Id. at 527-28 (footnote omitted).
Plaintiff is making the same claim here. Pennsy Supply argues that if the regulations are ultimately enjoined, the unrecoverable nature of the costs of complying with the Commission's new regulations in the interim constitutes irreparable injury, but as A.O. Smith establishes, this is simply an example of a corporation spending money to comply with a government regulation, not some type of peculiar harm to the business calling for equitable relief. See also Constructors Assoc. of W. Pa. v. Kreps, 573 F.2d 811, 818-19 (3d Cir. 1978)(citing A.O. Smith in rejecting the plaintiffs' argument that "being forced to seek out and deal with minority contractors with whom they would ordinarily not do business, thereby disrupting their commercial relationships" was irreparable injury because while it may be an alteration in past practices it is not a "'peculiar' injury").
It also follows from A.O. Smith and Constructors Assoc. of W. Pa. that Plaintiff's first two arguments for irreparable injury fail, the impact on Plaintiff's day-to-day business operations from the improper withholding of water withdrawal permits and the impairment of Plaintiff's business relations with customers from the refusal to grant water withdrawal permits, jeopardizing its future presence in the Basin. Again, these are simply the consequences of complying with a government regulation. There is also a lack of factual support for these contentions. See Premier Sys. Consultants, Ltd. v. Mahin, 1999 WL 1212186 at *3 (E.D. Pa.).

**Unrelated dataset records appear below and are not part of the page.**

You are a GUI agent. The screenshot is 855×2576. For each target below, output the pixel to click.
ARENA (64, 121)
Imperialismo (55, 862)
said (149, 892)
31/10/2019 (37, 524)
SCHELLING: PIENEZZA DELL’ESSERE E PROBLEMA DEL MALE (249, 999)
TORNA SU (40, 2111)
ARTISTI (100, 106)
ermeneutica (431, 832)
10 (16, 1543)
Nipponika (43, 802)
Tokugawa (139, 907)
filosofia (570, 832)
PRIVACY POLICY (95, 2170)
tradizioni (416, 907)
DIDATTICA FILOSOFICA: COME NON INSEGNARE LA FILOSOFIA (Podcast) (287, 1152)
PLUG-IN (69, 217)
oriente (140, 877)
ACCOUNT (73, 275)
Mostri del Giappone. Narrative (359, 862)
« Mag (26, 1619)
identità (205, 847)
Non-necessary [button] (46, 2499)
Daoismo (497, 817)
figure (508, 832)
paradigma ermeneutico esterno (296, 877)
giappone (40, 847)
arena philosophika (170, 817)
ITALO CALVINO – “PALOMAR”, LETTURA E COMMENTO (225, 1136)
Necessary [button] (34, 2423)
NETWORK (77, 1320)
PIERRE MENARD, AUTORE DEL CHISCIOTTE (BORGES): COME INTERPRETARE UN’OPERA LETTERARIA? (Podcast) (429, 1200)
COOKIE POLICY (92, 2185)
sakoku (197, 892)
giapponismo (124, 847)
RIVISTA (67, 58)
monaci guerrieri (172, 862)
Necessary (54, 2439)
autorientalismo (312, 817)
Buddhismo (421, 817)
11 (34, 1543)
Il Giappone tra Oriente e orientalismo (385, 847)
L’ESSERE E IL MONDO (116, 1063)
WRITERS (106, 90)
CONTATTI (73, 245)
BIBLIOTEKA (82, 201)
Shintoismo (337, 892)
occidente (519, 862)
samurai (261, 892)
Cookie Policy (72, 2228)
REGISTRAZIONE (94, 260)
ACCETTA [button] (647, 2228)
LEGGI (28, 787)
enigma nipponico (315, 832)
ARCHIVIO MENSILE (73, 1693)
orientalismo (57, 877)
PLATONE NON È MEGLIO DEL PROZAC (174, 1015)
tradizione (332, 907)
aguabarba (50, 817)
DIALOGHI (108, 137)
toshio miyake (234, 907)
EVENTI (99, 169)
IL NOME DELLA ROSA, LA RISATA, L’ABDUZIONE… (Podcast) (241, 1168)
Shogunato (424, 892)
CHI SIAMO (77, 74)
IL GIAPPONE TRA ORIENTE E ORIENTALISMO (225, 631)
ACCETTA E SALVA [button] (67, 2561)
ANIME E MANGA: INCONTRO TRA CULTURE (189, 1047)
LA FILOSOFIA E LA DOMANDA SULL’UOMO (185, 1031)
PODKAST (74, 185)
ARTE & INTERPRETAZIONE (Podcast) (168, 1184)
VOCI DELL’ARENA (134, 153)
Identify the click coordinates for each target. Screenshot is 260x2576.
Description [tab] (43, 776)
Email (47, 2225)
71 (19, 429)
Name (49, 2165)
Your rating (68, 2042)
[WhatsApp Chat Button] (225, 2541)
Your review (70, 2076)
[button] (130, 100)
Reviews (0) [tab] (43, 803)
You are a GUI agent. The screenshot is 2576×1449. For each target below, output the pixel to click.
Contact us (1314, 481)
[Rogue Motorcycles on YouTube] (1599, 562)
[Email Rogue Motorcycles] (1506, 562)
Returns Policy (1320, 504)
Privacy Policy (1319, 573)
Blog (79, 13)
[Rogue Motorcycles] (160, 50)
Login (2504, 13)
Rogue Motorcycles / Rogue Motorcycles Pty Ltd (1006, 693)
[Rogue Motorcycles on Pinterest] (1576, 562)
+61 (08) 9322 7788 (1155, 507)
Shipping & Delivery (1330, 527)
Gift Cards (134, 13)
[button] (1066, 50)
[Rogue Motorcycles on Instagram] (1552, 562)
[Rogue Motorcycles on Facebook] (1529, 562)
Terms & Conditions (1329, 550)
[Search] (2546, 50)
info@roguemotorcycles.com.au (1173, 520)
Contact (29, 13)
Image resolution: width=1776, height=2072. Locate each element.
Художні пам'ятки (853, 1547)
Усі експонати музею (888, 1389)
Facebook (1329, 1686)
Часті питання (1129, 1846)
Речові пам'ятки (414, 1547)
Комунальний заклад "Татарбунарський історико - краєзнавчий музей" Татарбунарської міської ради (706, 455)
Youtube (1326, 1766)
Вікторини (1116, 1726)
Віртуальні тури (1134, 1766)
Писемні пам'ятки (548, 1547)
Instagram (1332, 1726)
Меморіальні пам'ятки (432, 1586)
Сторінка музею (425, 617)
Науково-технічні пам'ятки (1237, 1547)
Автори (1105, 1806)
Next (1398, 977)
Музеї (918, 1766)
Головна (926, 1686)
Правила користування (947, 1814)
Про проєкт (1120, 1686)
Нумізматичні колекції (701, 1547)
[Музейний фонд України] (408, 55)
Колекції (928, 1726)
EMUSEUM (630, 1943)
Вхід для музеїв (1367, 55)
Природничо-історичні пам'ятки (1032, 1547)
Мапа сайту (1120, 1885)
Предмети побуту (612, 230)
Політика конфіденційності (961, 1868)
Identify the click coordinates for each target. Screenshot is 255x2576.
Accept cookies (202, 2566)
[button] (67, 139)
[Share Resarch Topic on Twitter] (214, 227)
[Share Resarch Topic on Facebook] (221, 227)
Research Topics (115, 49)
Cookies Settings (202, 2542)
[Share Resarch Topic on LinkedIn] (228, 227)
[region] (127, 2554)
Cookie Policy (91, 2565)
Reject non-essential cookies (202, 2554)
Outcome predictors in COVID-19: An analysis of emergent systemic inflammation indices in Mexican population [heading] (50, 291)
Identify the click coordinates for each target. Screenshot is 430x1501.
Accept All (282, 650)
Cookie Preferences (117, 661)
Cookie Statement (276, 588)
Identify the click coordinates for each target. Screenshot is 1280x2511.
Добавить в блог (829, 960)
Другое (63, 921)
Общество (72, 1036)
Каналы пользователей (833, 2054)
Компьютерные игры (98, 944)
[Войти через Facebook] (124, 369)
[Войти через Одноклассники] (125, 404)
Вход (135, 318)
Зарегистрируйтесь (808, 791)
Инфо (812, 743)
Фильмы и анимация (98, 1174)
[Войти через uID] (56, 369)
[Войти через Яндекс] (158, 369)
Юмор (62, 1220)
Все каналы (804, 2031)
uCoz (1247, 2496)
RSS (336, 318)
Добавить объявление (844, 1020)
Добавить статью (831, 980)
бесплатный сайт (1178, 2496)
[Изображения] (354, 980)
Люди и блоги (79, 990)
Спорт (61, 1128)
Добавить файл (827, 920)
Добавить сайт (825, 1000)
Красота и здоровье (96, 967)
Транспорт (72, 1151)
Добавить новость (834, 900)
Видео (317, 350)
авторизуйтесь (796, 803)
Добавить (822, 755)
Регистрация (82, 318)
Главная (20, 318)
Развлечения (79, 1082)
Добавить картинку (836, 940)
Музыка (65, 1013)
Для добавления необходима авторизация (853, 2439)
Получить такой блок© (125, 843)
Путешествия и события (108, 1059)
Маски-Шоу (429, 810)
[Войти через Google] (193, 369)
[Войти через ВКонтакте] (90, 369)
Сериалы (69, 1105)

Finally, Plaintiff's argument for irreparable injury from "exposure to daily, accumulating costs for access to resources that it owns" fails because it also lacks factual support. In this regard, Plaintiff has failed to provide specifics for the amount of the costs, stipulating that it "has not quantified the expected additional costs to it from application of the new regulations." (Doc. 23, Stipulations, ¶ 39).
We will issue an appropriate order.*fn1
AND NOW, this 20th day of February, 2007, it is ordered that Plaintiff's motion (doc. 2) for a preliminary injunction is denied.